What you are asked to do:
Write out the data below exactly as it appears, from the line containing "The height and width of the screenshot is (966, 1758)." through the final line of the data, including both.

Given records:
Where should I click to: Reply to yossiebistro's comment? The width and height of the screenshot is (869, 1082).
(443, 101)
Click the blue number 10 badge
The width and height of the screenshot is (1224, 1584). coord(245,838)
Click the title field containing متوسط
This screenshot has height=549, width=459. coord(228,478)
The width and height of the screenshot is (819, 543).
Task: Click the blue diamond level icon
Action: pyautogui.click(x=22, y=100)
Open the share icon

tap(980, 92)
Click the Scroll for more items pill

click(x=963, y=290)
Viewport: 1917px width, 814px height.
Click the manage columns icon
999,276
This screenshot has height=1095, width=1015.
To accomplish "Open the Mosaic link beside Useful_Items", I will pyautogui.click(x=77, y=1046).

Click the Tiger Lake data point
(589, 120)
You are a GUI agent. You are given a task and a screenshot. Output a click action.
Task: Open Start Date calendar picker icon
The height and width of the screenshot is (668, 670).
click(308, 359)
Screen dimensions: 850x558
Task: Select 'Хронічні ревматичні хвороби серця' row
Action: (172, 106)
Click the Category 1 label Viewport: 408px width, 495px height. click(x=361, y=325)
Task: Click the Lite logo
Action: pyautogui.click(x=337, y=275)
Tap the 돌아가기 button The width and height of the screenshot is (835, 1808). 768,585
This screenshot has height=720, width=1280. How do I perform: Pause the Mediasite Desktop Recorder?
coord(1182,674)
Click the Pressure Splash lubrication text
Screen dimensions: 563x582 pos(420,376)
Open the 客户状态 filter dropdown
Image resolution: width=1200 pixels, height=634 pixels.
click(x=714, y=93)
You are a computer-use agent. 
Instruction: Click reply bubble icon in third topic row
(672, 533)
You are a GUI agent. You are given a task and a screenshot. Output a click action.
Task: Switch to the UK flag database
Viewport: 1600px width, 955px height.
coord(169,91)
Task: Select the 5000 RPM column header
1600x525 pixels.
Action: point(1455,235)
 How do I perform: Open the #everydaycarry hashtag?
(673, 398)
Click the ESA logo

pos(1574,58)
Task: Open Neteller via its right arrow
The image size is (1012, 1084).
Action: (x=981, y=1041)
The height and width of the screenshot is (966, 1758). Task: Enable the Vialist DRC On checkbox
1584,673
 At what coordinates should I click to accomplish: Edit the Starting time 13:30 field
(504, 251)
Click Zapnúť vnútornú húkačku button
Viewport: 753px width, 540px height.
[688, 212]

Problem solution:
The height and width of the screenshot is (966, 1758). Task: Enable the Vialist DRC On checkbox
1584,673
 At what coordinates should I click to accomplish: Edit the Starting time 13:30 field
(504, 251)
Click Zapnúť vnútornú húkačku button
Viewport: 753px width, 540px height.
[688, 212]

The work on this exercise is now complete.